## Objective
Lay out the items below as a numbered list, one line per entry, and drop any blank lines.

## Pointing records for text and on-page elements
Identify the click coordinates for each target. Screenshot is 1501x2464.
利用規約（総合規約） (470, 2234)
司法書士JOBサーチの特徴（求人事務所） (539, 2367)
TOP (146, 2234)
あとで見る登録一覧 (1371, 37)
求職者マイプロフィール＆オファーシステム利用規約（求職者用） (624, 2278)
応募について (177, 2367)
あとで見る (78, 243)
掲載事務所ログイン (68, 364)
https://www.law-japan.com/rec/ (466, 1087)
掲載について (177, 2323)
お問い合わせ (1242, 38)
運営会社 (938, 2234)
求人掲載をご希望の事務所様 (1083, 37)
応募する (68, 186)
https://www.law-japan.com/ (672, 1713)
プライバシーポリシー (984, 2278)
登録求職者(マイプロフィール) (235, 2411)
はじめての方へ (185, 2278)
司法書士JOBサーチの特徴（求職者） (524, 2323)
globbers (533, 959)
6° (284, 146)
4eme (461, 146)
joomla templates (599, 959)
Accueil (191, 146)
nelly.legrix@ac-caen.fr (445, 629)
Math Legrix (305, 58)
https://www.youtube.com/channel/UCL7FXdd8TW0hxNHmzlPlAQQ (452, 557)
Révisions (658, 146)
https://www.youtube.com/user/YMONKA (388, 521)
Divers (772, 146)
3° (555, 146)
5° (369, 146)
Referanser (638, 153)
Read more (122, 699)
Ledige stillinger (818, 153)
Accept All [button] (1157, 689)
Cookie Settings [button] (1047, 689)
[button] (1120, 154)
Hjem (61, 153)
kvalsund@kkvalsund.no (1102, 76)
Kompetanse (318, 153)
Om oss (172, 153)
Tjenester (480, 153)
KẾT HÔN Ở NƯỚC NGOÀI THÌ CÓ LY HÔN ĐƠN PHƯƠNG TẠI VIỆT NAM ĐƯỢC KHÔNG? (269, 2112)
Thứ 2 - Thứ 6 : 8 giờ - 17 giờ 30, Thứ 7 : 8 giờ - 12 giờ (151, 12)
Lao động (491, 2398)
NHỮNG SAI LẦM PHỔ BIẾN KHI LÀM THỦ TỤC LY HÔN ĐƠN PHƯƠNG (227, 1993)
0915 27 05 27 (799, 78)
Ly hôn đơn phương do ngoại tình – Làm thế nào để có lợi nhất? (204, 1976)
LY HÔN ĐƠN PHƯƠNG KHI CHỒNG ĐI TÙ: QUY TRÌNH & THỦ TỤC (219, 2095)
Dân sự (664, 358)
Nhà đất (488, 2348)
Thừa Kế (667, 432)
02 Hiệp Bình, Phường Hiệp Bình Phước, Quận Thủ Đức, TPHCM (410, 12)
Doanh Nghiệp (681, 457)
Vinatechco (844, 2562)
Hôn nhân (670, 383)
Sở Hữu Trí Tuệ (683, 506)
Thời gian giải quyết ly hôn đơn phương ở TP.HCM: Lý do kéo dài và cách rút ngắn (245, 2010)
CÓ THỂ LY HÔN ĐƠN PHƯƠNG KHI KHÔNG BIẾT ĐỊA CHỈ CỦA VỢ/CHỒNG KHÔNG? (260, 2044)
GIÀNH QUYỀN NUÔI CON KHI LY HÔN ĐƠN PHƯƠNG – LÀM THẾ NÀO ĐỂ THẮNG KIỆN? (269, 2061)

## Reply
1. Identify the click coordinates for each target. Screenshot is 1501x2464.
2. 利用規約（総合規約） (470, 2234)
3. 司法書士JOBサーチの特徴（求人事務所） (539, 2367)
4. TOP (146, 2234)
5. あとで見る登録一覧 (1371, 37)
6. 求職者マイプロフィール＆オファーシステム利用規約（求職者用） (624, 2278)
7. 応募について (177, 2367)
8. あとで見る (78, 243)
9. 掲載事務所ログイン (68, 364)
10. https://www.law-japan.com/rec/ (466, 1087)
11. 掲載について (177, 2323)
12. お問い合わせ (1242, 38)
13. 運営会社 (938, 2234)
14. 求人掲載をご希望の事務所様 (1083, 37)
15. 応募する (68, 186)
16. https://www.law-japan.com/ (672, 1713)
17. プライバシーポリシー (984, 2278)
18. 登録求職者(マイプロフィール) (235, 2411)
19. はじめての方へ (185, 2278)
20. 司法書士JOBサーチの特徴（求職者） (524, 2323)
21. globbers (533, 959)
22. 6° (284, 146)
23. 4eme (461, 146)
24. joomla templates (599, 959)
25. Accueil (191, 146)
26. nelly.legrix@ac-caen.fr (445, 629)
27. Math Legrix (305, 58)
28. https://www.youtube.com/channel/UCL7FXdd8TW0hxNHmzlPlAQQ (452, 557)
29. Révisions (658, 146)
30. https://www.youtube.com/user/YMONKA (388, 521)
31. Divers (772, 146)
32. 3° (555, 146)
33. 5° (369, 146)
34. Referanser (638, 153)
35. Read more (122, 699)
36. Ledige stillinger (818, 153)
37. Accept All [button] (1157, 689)
38. Cookie Settings [button] (1047, 689)
39. [button] (1120, 154)
40. Hjem (61, 153)
41. kvalsund@kkvalsund.no (1102, 76)
42. Kompetanse (318, 153)
43. Om oss (172, 153)
44. Tjenester (480, 153)
45. KẾT HÔN Ở NƯỚC NGOÀI THÌ CÓ LY HÔN ĐƠN PHƯƠNG TẠI VIỆT NAM ĐƯỢC KHÔNG? (269, 2112)
46. Thứ 2 - Thứ 6 : 8 giờ - 17 giờ 30, Thứ 7 : 8 giờ - 12 giờ (151, 12)
47. Lao động (491, 2398)
48. NHỮNG SAI LẦM PHỔ BIẾN KHI LÀM THỦ TỤC LY HÔN ĐƠN PHƯƠNG (227, 1993)
49. 0915 27 05 27 (799, 78)
50. Ly hôn đơn phương do ngoại tình – Làm thế nào để có lợi nhất? (204, 1976)
51. LY HÔN ĐƠN PHƯƠNG KHI CHỒNG ĐI TÙ: QUY TRÌNH & THỦ TỤC (219, 2095)
52. Dân sự (664, 358)
53. Nhà đất (488, 2348)
54. Thừa Kế (667, 432)
55. 02 Hiệp Bình, Phường Hiệp Bình Phước, Quận Thủ Đức, TPHCM (410, 12)
56. Doanh Nghiệp (681, 457)
57. Vinatechco (844, 2562)
58. Hôn nhân (670, 383)
59. Sở Hữu Trí Tuệ (683, 506)
60. Thời gian giải quyết ly hôn đơn phương ở TP.HCM: Lý do kéo dài và cách rút ngắn (245, 2010)
61. CÓ THỂ LY HÔN ĐƠN PHƯƠNG KHI KHÔNG BIẾT ĐỊA CHỈ CỦA VỢ/CHỒNG KHÔNG? (260, 2044)
62. GIÀNH QUYỀN NUÔI CON KHI LY HÔN ĐƠN PHƯƠNG – LÀM THẾ NÀO ĐỂ THẮNG KIỆN? (269, 2061)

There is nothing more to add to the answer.